From the entries below, return only the lines starting at the one that contains "Vote (17, 2423)" and ending at the one that contains "[listitem] (694, 1240)", exactly as they stand.

=== Section Start ===

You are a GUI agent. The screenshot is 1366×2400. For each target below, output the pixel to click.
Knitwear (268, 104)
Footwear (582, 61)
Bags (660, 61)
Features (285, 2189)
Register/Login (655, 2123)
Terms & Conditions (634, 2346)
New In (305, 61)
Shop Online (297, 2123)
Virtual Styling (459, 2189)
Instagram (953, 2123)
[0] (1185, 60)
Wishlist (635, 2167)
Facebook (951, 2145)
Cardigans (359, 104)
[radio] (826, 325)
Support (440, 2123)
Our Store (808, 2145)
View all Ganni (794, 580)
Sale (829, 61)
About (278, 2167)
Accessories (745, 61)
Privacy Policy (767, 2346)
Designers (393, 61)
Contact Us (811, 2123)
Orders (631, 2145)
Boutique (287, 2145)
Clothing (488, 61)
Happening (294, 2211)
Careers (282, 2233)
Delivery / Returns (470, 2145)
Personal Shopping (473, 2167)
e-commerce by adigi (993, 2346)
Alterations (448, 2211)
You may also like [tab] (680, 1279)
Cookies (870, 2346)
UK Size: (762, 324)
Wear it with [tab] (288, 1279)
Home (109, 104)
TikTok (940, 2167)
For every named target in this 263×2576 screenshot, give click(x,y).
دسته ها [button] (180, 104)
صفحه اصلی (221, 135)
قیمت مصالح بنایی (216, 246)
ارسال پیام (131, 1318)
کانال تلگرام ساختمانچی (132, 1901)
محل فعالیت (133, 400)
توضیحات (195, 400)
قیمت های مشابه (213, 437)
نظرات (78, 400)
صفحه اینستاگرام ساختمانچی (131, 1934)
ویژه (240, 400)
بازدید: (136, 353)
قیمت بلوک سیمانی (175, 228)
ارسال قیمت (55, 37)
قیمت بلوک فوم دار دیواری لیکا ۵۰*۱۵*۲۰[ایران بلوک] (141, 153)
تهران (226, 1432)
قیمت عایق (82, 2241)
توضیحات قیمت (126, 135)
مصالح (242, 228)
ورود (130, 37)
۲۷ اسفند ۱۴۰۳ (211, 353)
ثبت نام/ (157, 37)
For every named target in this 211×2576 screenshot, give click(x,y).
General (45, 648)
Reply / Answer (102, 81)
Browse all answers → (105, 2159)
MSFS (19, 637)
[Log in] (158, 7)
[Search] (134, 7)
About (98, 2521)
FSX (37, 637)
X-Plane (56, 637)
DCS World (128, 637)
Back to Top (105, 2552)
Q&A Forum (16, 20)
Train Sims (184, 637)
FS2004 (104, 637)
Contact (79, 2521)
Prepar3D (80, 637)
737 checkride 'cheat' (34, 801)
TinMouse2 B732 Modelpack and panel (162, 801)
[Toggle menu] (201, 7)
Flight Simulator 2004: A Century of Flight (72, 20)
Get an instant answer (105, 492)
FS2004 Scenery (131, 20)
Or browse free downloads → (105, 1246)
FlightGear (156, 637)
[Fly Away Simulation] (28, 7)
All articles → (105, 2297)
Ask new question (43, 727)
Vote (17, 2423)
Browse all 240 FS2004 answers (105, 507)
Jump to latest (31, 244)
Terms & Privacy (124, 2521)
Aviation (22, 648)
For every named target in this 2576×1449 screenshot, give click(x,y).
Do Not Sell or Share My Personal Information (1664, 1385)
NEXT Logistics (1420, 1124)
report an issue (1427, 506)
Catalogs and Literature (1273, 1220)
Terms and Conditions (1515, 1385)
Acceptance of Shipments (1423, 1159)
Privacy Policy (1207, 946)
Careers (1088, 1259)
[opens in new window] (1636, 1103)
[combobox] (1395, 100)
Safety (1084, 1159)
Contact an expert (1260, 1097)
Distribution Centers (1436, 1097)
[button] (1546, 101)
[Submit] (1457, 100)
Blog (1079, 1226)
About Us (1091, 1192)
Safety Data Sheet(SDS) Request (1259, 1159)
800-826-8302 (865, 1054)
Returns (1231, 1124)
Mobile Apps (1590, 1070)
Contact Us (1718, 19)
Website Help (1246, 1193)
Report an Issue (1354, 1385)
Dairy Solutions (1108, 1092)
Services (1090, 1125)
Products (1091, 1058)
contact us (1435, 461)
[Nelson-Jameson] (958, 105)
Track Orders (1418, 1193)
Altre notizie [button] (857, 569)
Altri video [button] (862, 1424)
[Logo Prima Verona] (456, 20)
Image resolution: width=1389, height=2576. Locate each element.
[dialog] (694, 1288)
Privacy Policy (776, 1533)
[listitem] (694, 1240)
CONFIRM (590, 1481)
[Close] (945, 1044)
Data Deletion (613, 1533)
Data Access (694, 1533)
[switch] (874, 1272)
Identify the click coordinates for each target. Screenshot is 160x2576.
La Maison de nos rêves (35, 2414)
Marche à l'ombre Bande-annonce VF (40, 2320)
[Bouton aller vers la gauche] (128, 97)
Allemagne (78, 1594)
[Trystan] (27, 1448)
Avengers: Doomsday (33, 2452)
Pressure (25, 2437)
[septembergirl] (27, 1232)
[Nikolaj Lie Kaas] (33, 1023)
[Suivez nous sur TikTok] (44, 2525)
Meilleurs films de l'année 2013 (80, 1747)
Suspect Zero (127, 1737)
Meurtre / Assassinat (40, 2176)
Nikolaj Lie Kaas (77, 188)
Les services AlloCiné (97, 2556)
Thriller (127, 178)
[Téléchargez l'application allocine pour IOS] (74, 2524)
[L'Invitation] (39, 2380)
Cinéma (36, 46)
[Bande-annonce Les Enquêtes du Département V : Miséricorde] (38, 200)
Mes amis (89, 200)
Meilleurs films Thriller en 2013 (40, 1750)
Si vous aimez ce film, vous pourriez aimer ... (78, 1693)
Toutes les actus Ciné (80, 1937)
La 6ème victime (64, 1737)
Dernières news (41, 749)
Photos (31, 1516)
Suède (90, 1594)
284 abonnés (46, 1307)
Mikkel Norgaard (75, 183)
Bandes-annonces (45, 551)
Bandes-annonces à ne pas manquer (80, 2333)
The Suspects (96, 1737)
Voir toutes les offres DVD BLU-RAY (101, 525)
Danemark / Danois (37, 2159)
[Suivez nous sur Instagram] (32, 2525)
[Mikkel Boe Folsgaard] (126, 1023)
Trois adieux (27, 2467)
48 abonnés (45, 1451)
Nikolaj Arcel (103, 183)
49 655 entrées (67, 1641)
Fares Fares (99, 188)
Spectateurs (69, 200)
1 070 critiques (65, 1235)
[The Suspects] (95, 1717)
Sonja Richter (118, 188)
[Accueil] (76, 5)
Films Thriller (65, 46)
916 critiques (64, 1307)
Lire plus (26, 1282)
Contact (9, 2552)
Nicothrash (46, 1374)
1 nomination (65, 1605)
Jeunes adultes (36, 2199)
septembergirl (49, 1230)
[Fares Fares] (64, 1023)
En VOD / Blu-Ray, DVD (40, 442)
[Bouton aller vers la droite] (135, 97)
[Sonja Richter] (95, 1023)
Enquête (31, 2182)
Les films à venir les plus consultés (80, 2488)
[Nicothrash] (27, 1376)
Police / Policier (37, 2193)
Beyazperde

=== Section End ===

• [FINAL ANSWER]:
Vote (17, 2423)
Browse all 240 FS2004 answers (105, 507)
Jump to latest (31, 244)
Terms & Privacy (124, 2521)
Aviation (22, 648)
For every named target in this 2576×1449 screenshot, give click(x,y).
Do Not Sell or Share My Personal Information (1664, 1385)
NEXT Logistics (1420, 1124)
report an issue (1427, 506)
Catalogs and Literature (1273, 1220)
Terms and Conditions (1515, 1385)
Acceptance of Shipments (1423, 1159)
Privacy Policy (1207, 946)
Careers (1088, 1259)
[opens in new window] (1636, 1103)
[combobox] (1395, 100)
Safety (1084, 1159)
Contact an expert (1260, 1097)
Distribution Centers (1436, 1097)
[button] (1546, 101)
[Submit] (1457, 100)
Blog (1079, 1226)
About Us (1091, 1192)
Safety Data Sheet(SDS) Request (1259, 1159)
800-826-8302 (865, 1054)
Returns (1231, 1124)
Mobile Apps (1590, 1070)
Contact Us (1718, 19)
Website Help (1246, 1193)
Report an Issue (1354, 1385)
Dairy Solutions (1108, 1092)
Services (1090, 1125)
Products (1091, 1058)
contact us (1435, 461)
[Nelson-Jameson] (958, 105)
Track Orders (1418, 1193)
Altre notizie [button] (857, 569)
Altri video [button] (862, 1424)
[Logo Prima Verona] (456, 20)
Image resolution: width=1389, height=2576. Locate each element.
[dialog] (694, 1288)
Privacy Policy (776, 1533)
[listitem] (694, 1240)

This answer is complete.